For the sim-to-sim process, please refer to `humanoid/scripts/sim2sim.py#L169`.
## Code Structure
1. Every environment hinges on an `env` file (`legged_robot.py`) and a `configuration` file (`legged_robot_config.py`). The latter houses two classes: `LeggedRobotCfg` (encompassing all environmental parameters) and `LeggedRobotCfgPPO` (denoting all training parameters).
2. Both `env` and `config` classes use inheritance.
3. Non-zero reward scales specified in `cfg` contribute a function of the corresponding name to the sum-total reward.
4. Tasks must be registered with `task_registry.register(name, EnvClass, EnvConfig, TrainConfig)`. Registration may occur within `envs/__init__.py`, or outside of this repository.
## Add a new environment
The base environment `legged_robot` constructs a rough terrain locomotion task. The corresponding configuration does not specify a robot asset (URDF/ MJCF) and no reward scales.
1. If you need to add a new environment, create a new folder in the `envs/` directory with a configuration file named `_config.py`. The new configuration should inherit from existing environment configurations.
2. If proposing a new robot:
- Insert the corresponding assets in the `resources/` folder.
- In the `cfg` file, set the path to the asset, define body names, default_joint_positions, and PD gains.
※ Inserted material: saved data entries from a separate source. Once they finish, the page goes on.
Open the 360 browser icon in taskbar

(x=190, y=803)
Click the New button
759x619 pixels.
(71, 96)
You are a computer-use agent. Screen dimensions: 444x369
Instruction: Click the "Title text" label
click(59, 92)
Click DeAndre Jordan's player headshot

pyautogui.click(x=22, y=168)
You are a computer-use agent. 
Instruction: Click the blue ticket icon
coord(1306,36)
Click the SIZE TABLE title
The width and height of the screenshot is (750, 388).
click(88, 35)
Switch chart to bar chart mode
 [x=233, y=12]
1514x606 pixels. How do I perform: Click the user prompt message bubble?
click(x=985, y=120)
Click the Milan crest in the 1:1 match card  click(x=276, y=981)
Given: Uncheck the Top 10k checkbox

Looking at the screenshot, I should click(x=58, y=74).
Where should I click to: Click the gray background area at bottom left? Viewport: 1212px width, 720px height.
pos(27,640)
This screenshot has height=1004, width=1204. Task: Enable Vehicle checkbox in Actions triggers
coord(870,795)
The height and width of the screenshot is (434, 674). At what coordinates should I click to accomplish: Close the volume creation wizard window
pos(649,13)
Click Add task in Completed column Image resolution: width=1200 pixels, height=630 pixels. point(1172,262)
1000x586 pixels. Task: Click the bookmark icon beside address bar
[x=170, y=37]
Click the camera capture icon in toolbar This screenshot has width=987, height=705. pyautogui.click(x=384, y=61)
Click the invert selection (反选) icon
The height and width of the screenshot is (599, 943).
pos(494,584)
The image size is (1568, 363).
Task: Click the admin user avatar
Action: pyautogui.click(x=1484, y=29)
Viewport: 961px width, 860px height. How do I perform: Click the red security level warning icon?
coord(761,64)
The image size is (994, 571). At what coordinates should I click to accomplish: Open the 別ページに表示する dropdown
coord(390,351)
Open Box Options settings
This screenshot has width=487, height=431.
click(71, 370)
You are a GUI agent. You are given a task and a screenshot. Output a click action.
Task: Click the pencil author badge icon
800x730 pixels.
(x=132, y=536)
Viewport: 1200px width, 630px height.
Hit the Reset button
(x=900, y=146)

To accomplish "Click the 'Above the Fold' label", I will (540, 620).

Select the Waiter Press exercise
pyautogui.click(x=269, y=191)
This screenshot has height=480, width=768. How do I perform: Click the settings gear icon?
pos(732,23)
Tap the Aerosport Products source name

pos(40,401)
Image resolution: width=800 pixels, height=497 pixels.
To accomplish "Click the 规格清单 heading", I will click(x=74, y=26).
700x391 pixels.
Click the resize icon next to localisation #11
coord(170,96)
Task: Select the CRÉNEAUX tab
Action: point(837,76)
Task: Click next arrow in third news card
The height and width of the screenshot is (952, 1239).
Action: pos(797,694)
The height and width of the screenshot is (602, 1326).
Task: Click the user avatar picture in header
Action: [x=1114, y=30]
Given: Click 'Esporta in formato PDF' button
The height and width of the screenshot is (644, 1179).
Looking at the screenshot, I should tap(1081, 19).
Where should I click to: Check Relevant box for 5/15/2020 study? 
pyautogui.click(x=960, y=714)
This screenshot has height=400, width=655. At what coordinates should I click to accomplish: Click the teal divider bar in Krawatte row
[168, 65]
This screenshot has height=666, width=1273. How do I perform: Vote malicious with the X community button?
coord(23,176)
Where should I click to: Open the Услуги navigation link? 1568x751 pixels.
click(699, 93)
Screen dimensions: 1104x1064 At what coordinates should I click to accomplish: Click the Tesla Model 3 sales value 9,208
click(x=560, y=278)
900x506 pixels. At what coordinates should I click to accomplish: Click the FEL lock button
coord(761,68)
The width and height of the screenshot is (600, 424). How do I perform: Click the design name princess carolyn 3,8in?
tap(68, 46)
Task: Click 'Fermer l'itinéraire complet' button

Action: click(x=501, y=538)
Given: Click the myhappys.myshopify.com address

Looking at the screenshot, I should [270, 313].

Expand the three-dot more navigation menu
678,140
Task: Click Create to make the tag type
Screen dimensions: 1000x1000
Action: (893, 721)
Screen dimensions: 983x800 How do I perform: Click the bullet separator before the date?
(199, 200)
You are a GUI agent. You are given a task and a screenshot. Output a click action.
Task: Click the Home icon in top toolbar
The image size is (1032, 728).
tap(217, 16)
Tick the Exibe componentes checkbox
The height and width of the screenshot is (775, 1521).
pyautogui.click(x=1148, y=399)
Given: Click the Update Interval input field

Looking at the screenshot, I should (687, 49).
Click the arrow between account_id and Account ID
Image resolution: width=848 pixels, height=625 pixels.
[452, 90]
Specify the desired `train_cfg` and the environment's name (python class).
- In the `train_cfg`, set the `experiment_name` and `run_name`.
3. If needed, create your environment in `.py`. Inherit from existing environments, override desired functions and/or add your reward functions.
4. Register your environment in `humanoid/envs/__init__.py`.
5. Modify or tune other parameters in your `cfg` or `cfg_train` as per requirements. To remove the reward, set its scale to zero. Avoid modifying the parameters of other environments!
6. If you want a new robot/environment to perform sim2sim, you may need to modify `humanoid/scripts/sim2sim.py`:
- Check the joint mapping of the robot between MJCF and URDF.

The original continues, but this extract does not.